→ **EXERCISE SET**:
(1) In the news report on the commercial foreclosure wave, by how much are U.S. commercial property prices down year over year?
(2) List every organization mentioned by name in the news report on the commercial foreclosure wave.
(3) Reproduce the stretch of the foreclosure news report from "U.S. Treasury Department" through "in the future.".

US programs seen too late to stem foreclosure wave
Thursday, March 26, 2009
Source: Reuters
Reuters reports: The new federal programs to aid the U.S. financial markets will likely not fend off the impending wave of foreclosures on U.S. commercial property loans, experts said.
U.S. Treasury Department officials unveiled this week more specifics of a program that will enable the federal government to help private buyers purchase toxic loans and asset-backed securities, including commercial mortgage-backed securities (CMBS).
The U.S. commercial real estate boom that started around 2004 and peaked in 2007 was fueled by cheap debt. Banks and other lenders were often willing to lend up to 90 percent or more of the purchase price. The loans often assumed optimistic rent growth and rising occupancies in the future.
Borrowers and lenders assumed that the loans, often interest-only, would be repaid by property sales or by new loans that would cover the principal due and more.
But in the second half of 2007, when the credit markets froze, the market began to collapse. Now borrowers are finding themselves squeezed as older loans come due and there is little lending to support sales or refinancing.
"The myth has been that commercial is far more solid than residential," said Robert White Jr, president of Real Capital Analytics. "We were all patting ourselves on the back, that we weren't overbuilding."
U.S. commercial property prices are falling at a similar rate to residential, down about 17 percent year over year, according to Real Capital Analytics.
Sales volume for commercial real estate was down 80 percent in February because of the inability to get a loan and the wide gap between the prices buyers and sellers want.

Stored data:

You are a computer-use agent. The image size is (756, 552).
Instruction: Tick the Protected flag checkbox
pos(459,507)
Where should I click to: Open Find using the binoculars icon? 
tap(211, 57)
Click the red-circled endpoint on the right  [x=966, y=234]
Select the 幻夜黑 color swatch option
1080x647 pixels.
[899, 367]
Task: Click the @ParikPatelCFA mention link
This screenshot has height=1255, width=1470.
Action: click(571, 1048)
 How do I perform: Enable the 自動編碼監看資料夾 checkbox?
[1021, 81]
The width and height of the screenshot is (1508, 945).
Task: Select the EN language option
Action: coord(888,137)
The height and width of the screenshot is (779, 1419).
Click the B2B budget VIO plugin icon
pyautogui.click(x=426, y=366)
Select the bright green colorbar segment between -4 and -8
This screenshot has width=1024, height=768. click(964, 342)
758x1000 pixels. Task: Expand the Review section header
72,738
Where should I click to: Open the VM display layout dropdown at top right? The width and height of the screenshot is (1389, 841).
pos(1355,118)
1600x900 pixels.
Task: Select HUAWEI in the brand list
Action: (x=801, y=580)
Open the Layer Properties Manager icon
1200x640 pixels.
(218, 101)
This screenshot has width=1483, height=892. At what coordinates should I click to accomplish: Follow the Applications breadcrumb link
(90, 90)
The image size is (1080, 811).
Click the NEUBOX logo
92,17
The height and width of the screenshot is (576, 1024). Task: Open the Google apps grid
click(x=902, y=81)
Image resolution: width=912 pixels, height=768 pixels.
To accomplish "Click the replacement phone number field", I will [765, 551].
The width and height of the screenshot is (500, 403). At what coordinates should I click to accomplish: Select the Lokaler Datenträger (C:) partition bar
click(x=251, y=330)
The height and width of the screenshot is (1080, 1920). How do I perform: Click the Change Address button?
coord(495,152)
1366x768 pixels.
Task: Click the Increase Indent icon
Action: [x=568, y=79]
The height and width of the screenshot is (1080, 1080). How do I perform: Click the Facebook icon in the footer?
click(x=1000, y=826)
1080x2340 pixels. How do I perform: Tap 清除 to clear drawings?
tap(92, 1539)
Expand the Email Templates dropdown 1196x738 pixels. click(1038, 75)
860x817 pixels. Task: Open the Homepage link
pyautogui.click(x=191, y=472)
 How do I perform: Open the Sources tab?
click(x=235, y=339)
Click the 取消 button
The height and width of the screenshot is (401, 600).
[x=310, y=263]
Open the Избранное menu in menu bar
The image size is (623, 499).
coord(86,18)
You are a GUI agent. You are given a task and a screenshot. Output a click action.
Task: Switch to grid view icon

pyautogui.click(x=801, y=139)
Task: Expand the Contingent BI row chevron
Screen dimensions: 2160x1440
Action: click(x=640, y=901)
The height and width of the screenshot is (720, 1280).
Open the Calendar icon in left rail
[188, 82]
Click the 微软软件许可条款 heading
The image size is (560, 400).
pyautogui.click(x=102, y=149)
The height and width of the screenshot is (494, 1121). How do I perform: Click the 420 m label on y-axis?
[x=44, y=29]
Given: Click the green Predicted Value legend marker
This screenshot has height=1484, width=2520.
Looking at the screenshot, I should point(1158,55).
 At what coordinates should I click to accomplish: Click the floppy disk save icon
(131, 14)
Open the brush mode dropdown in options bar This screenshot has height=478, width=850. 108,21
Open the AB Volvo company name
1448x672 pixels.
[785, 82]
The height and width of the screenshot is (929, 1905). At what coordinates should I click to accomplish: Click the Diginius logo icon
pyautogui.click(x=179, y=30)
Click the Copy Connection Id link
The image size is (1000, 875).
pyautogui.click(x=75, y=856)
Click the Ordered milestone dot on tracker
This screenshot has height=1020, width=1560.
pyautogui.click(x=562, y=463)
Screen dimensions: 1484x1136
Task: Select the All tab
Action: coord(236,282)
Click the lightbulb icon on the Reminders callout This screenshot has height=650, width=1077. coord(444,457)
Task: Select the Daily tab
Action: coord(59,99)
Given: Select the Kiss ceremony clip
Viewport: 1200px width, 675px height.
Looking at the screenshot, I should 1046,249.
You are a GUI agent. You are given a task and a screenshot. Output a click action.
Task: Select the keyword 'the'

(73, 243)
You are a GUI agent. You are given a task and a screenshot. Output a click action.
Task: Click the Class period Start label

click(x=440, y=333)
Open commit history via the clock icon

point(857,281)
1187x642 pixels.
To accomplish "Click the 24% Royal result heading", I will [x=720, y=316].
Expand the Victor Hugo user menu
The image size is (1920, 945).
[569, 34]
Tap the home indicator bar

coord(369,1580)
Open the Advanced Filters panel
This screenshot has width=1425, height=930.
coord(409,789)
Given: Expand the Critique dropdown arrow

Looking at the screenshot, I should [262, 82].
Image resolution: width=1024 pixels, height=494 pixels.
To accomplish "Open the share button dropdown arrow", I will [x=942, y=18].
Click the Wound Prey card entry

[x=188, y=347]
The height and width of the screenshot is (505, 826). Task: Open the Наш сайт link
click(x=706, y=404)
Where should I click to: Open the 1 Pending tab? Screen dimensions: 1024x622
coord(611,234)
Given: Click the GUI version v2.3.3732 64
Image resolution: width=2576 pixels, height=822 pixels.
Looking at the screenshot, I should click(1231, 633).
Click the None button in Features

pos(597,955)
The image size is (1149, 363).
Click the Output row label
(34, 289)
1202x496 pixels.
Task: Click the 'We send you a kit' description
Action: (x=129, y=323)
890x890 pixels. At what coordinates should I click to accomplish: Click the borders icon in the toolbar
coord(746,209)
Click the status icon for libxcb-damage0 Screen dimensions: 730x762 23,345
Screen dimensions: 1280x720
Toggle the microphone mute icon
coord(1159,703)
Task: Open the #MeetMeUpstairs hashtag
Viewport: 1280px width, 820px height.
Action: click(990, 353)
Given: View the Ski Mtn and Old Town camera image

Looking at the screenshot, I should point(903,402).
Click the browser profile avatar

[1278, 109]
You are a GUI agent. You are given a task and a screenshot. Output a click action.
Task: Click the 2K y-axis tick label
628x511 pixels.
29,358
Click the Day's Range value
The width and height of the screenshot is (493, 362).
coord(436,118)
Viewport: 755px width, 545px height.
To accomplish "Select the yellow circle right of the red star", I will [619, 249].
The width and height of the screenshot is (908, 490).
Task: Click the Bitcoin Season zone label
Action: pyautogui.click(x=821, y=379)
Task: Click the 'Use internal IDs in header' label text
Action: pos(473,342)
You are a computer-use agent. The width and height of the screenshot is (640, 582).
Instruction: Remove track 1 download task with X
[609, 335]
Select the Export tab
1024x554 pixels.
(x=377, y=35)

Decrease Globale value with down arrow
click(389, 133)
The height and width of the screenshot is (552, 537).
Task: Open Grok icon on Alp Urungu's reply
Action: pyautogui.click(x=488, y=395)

→ **EXPECTED RESPONSES**:
(1) About 17 percent.

(2) Reuters, the U.S. Treasury Department, Real Capital Analytics

(3)
U.S. Treasury Department officials unveiled this week more specifics of a program that will enable the federal government to help private buyers purchase toxic loans and asset-backed securities, including commercial mortgage-backed securities (CMBS).
The U.S. commercial real estate boom that started around 2004 and peaked in 2007 was fueled by cheap debt. Banks and other lenders were often willing to lend up to 90 percent or more of the purchase price. The loans often assumed optimistic rent growth and rising occupancies in the future.